Lo sabía. Munir saldría, marcaría un golito y, eso sí, no lo celebraría. Lo sabía. Alcácer no marcaría su primer gol con el Barça porque no saldría del banquillo ni para recoger un balón extraviado. Lo sabía. El Valencia puede jugar muy mal, mal o regular (hace tiempo que no juega bien), pero el Barça sufriría en Mestalla tanto como Spiderman en un descampado o un fan de "Amanece que no es poco" en una convención de amigos de "American Pie". Lo sabía. Al final, el árbitro tendría la culpa de todo. Lo sabía. Sería un partido entre el espíritu de este Barça de toque y finura y la materia de un Valencia que glorifica los patadones de Abdennour y la resistencia considerada como una de las bellas artes. O no.

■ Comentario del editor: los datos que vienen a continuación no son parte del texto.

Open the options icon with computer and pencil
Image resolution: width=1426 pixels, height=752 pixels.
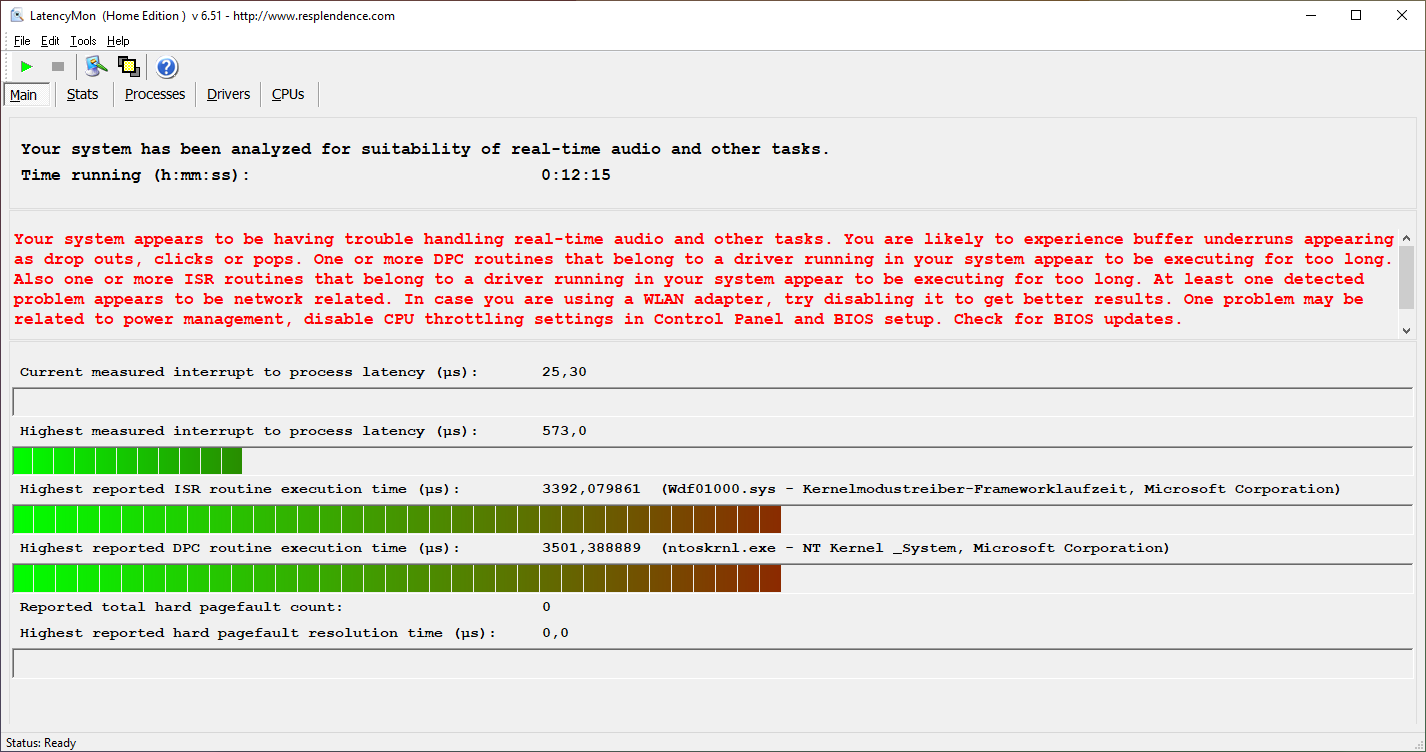96,67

En la segunda parte del partido Valencia-Barça, después de unos minutos de pesadilla en los que parecía que la materia se impondría al espíritu, el Barça se transformó en un equipo spinoziano que demostró que, en fútbol, espíritu y materia no son sustancias distintas, sino dos atributos de la sustancia una y eterna que en este caso no es Dios, como diría el filósofo Baruch Spinoza, sino la victoria. Del mismo modo que el Dios de Spinoza no actúa sobre las cosas, sino desde las cosas, la victoria del Barça en Mestalla no fue producto tanto de la actuación del toque sobre la defensa del Valencia como de la capacidad del Barça de jugar a partir de las cosas, es decir, de las condiciones de un partido caótico, desquiciado y loco. Si el Barça quería ganar, no habría otro remedio que tirar del atributo del espíritu tanto como del atributo de la materia hasta el último segundo, en el que se enfrentaron desde el punto de penalti Messi, el gran goleador, y Alves, el enorme parador de penaltis. Lo sabía. Messi marcaría. Lo sabía. Alves se tiraría al lado adecuado y estaría a punto de parar el penalti. Lo sabía. El partido terminaría con el tradicional y repugnante "Puta Barça, puta Catalunya" y con Neymar haciendo amigos para siempre. ¿Qué es lo que no sabía? No sabía que se pudiera dar un pase con el exterior del pie a las entrañas del área rival con la aparente displicencia con la que mi madre fabrica una fabada perfecta. Ese pase lo hizo Neymar. Y tampoco sabía que algunos aprovecharían esa genialidad para criticarle y añadir otra muesca en su catálogo de formas de humillar al rival, junto con los caños, los taconazos, los sombreros, los amagos, las fintas y, en fin, la creatividad y la habilidad. Creía que sabía mucho, pero soy un ignorante. Solo sé que no sé nada y que Spinoza sería del Barça.